(Data extracts):
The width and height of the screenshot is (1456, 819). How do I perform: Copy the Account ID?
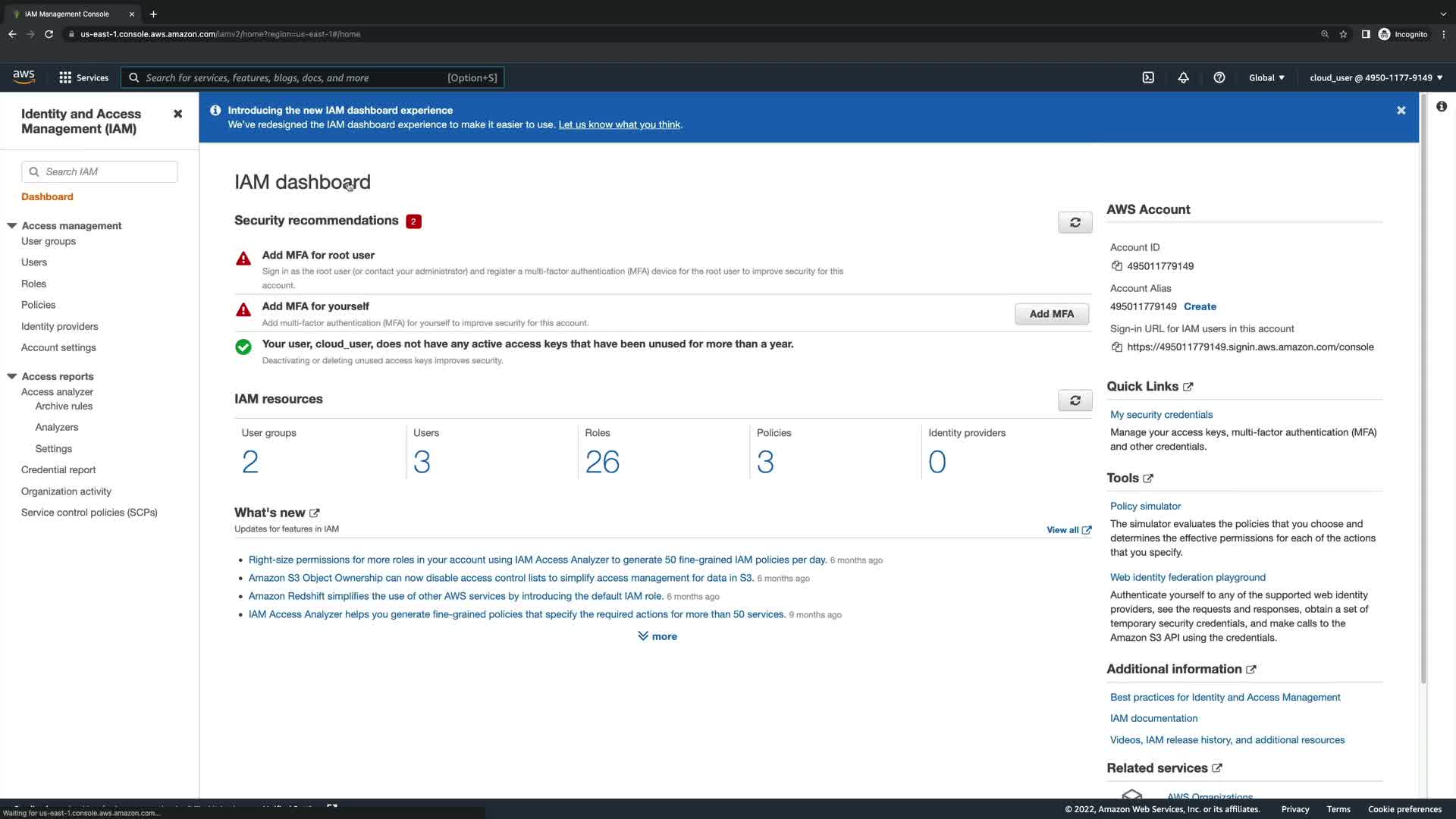coord(1116,266)
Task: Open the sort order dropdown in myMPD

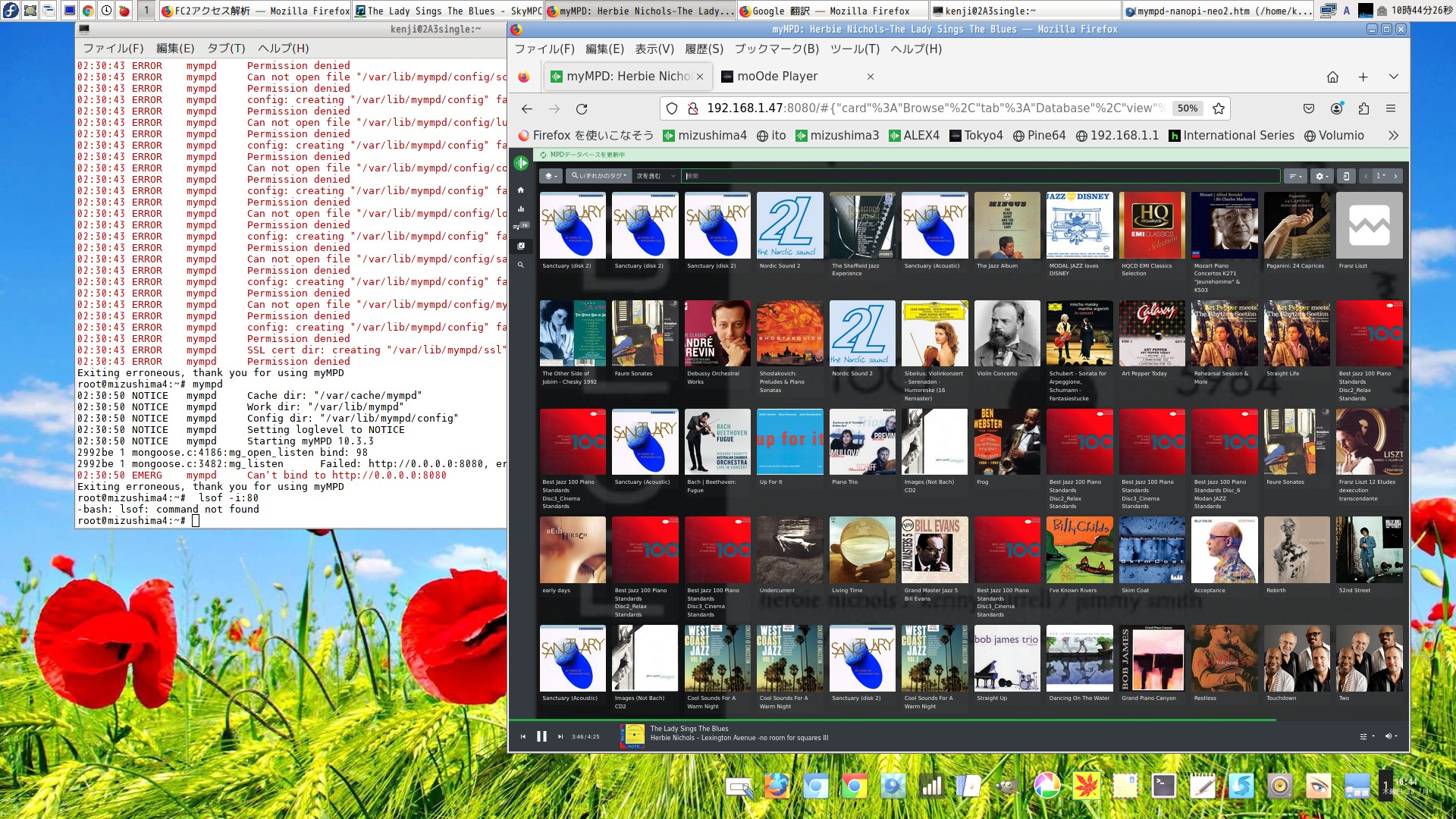Action: (1296, 176)
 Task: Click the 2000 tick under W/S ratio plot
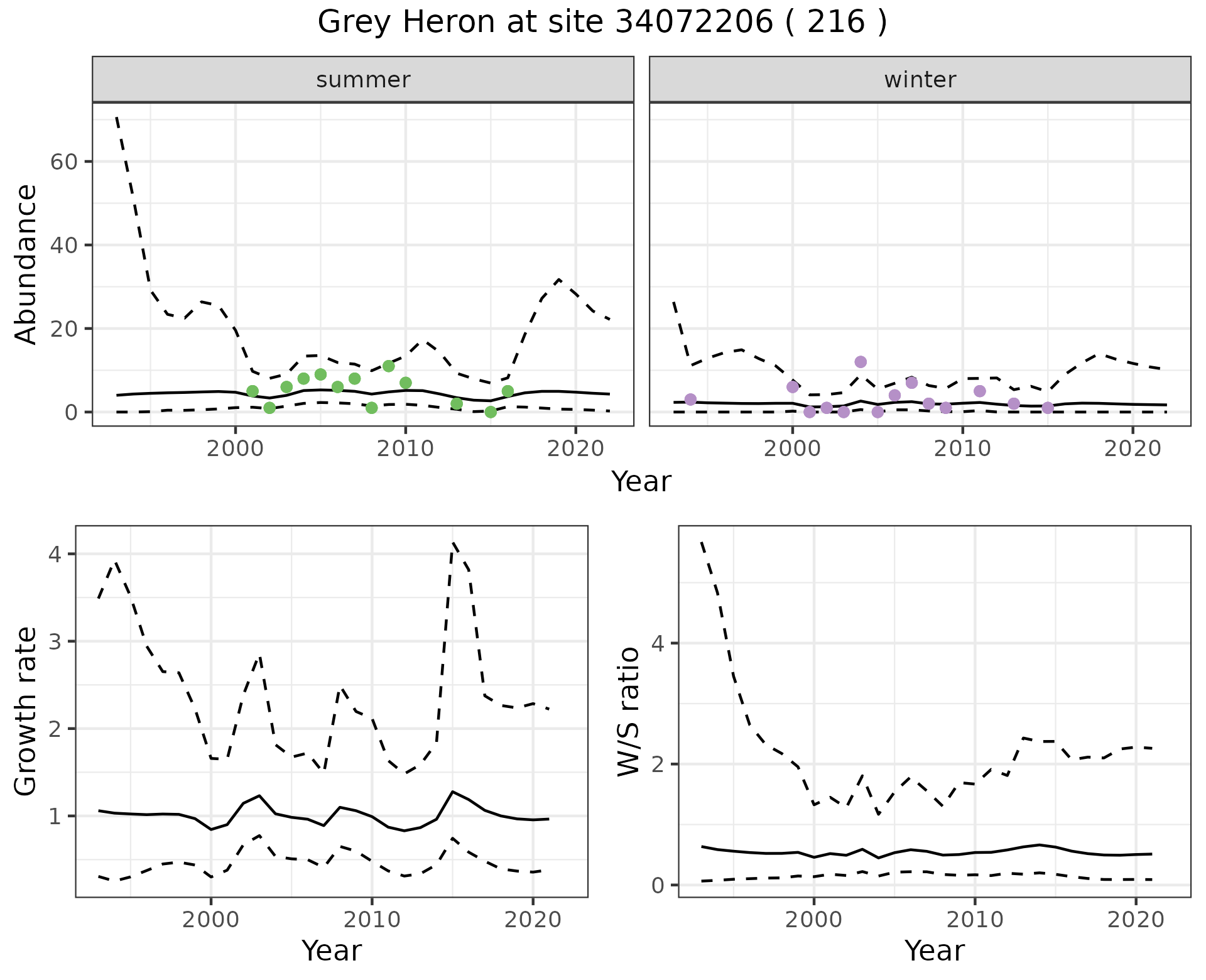pos(813,920)
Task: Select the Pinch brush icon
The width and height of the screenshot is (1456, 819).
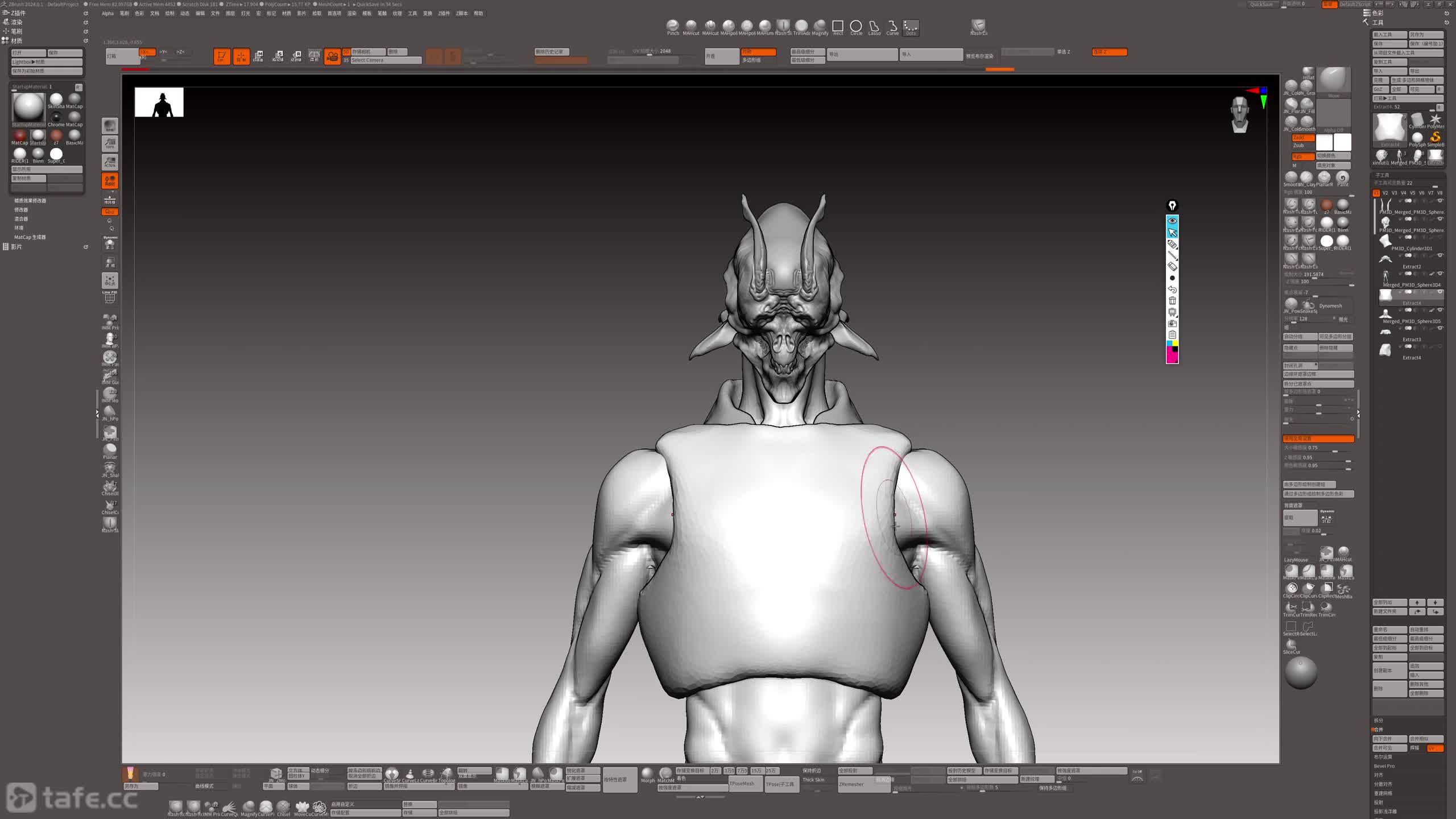Action: click(672, 26)
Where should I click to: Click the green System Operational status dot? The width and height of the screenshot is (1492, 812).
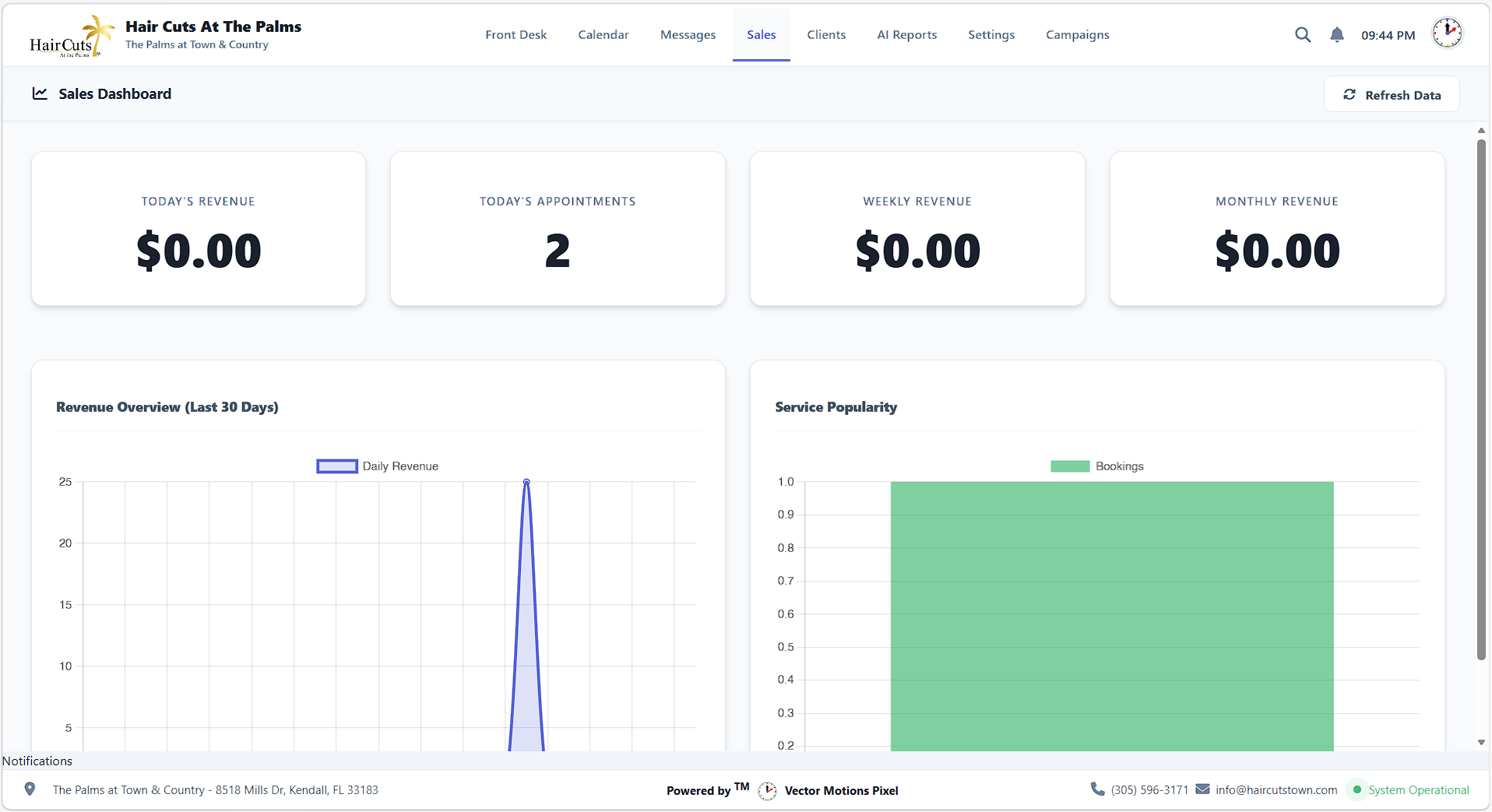1357,789
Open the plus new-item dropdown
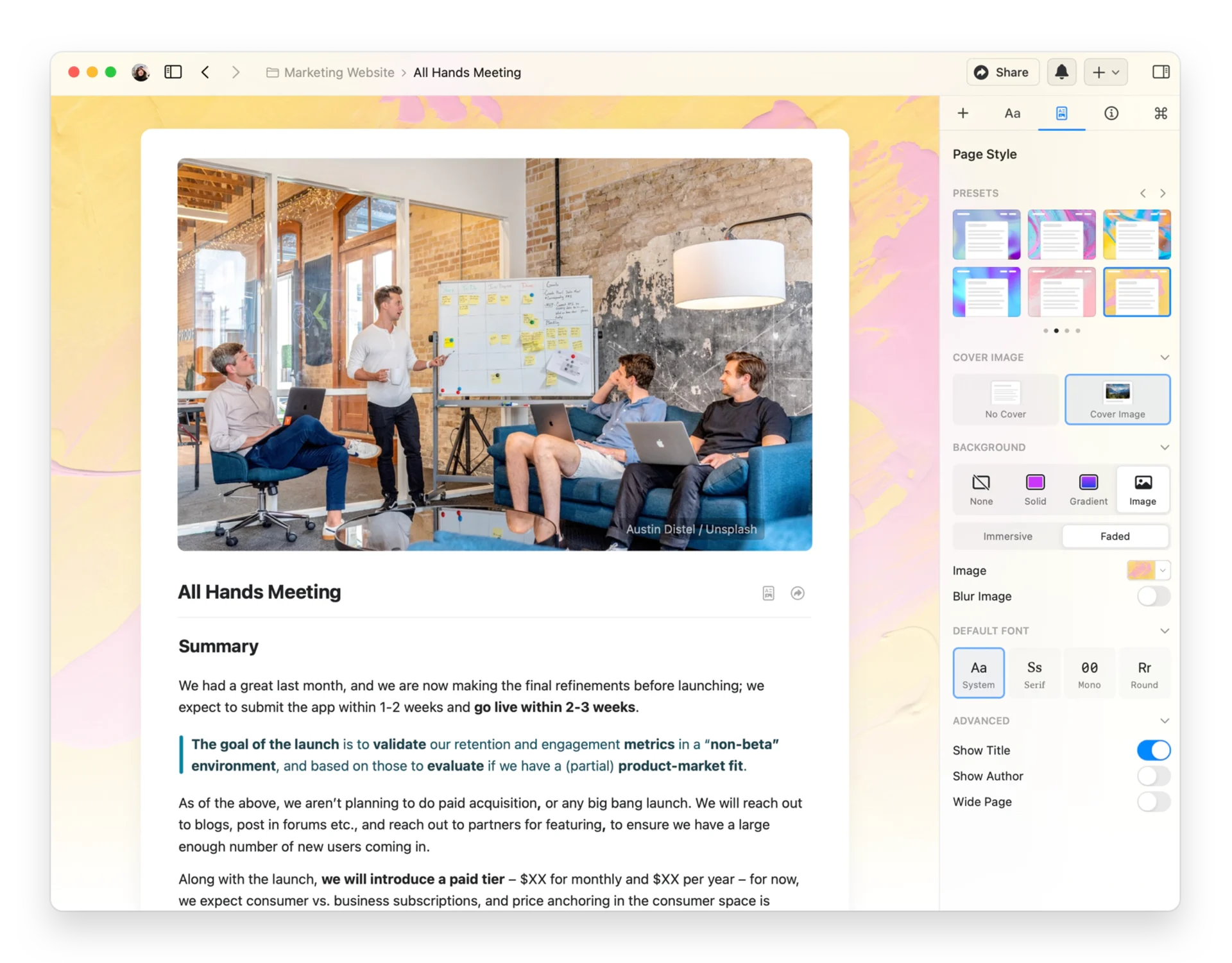The width and height of the screenshot is (1232, 963). coord(1105,72)
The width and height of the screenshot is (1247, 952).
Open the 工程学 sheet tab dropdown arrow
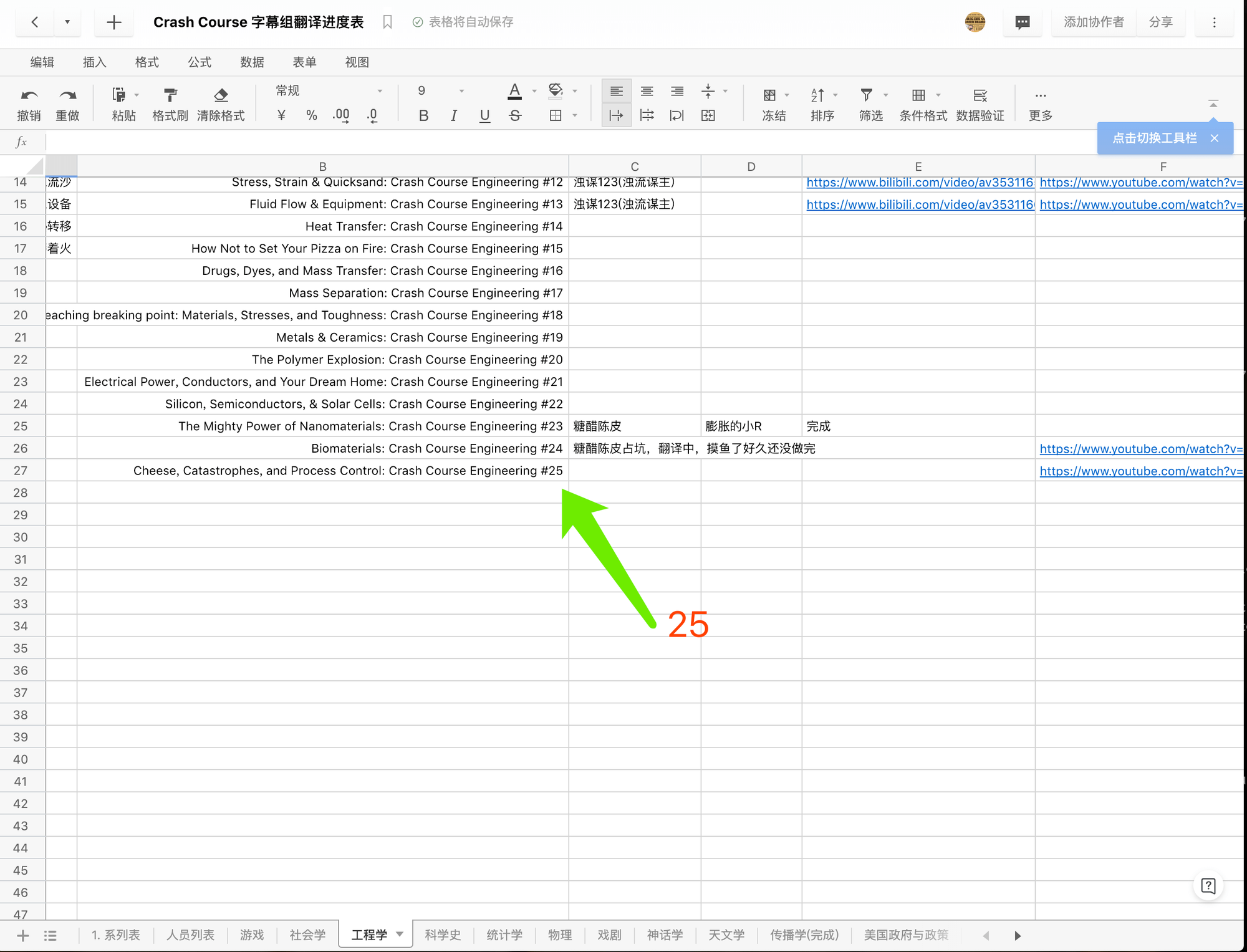(400, 934)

(Task objective): Restate all of the material word for word, leaving every picture out.

(Task answer):
The width and height of the screenshot is (1456, 819). How do I perform: Copy the Account ID?
coord(1116,266)
Task: Open the sort order dropdown in myMPD

Action: (1296, 176)
 Task: Click the 2000 tick under W/S ratio plot
pos(813,920)
Task: Select the Pinch brush icon
The width and height of the screenshot is (1456, 819).
Action: click(672, 26)
Where should I click to: Click the green System Operational status dot? The width and height of the screenshot is (1492, 812).
1357,789
Open the plus new-item dropdown
The width and height of the screenshot is (1232, 963). coord(1105,72)
The width and height of the screenshot is (1247, 952).
Open the 工程学 sheet tab dropdown arrow
(400, 934)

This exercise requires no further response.